Au lendemain de l’annonce de la finalisation de la conception d’une première micropuce utilisée dans les cartes électroniques, réalisée par des chercheurs du Centre de développement des technologies avancées (CDTA), le ministre de l’Enseignement supérieur et de la Recherche scientifique, Kamel Baddari, a révélé, hier, lors de son passage dans l’émission « L’invité du jour », de la Chaîne 3 de la Radio algérienne, que le secteur de la recherche en Algérie a mis le cap sur une recherche utile, au service des citoyens, et qui crée de la valeur ajoutée.
« La maitrise de cette technologie avancée nous permettra d’aller vers une véritable rencontre entre la science et le marché, c’est-à-dire, commercialiser ces produits de recherche et transformer toutes ces idées innovantes en produits industrialisables et commercialisables », a déclaré M. Baddari.
Pour le ministre, tout est mis en œuvre pour l’épanouissement de ce secteur, notamment en matière de financement, en citant comme exemple le budget alloué à la recherche scientifique qui a augmenté de 107% entre 2020 et 2022.

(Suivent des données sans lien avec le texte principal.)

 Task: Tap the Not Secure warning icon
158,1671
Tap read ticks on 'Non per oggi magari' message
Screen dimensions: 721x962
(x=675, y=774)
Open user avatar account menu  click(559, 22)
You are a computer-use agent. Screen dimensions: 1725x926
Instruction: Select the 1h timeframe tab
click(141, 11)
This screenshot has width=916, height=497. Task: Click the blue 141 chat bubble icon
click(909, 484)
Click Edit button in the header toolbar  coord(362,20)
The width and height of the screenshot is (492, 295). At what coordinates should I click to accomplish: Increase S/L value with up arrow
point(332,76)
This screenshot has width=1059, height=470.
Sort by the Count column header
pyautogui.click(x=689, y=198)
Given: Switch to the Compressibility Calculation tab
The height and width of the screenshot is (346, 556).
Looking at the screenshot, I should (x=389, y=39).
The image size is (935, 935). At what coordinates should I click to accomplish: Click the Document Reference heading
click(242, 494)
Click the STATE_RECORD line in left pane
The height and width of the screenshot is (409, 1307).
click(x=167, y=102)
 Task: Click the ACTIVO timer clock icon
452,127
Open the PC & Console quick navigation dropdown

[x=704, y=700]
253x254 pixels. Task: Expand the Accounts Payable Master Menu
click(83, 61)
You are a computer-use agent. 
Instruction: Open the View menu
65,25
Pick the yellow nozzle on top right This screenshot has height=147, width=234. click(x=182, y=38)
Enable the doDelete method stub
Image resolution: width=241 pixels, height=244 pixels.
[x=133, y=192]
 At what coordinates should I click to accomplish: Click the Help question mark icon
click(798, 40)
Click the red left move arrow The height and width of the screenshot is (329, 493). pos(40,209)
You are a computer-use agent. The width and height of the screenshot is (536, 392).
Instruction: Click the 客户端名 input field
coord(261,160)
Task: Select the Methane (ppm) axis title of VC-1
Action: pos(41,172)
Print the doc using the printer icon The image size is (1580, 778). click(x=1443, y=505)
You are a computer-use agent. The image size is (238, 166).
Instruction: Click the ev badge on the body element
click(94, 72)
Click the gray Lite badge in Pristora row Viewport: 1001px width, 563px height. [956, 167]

À une question relative à l’apport de la diaspora algérienne dans le domaine de la recherche scientifique, l’invité de la Chaîne 3 a fait savoir qu’il y a une forme de partenariat, de coopération et de coordination avec beaucoup d’éléments de la communauté établis à l’étranger.
Concernant la prochaine rentrée universitaire, 2025-2026, le ministre de l’Enseignement supérieur et de la Recherche scientifique a indiqué que son département s’attèle à préparer ce rendez-vous qui verra l’introduction de plusieurs mécanismes d’amélioration, à l’image du data mining (exploration de données) à travers l’intelligence artificielle qui va permettre aux nouveaux bacheliers d’utiliser ces données massives pour avoir une orientation en adéquation avec leurs compétences.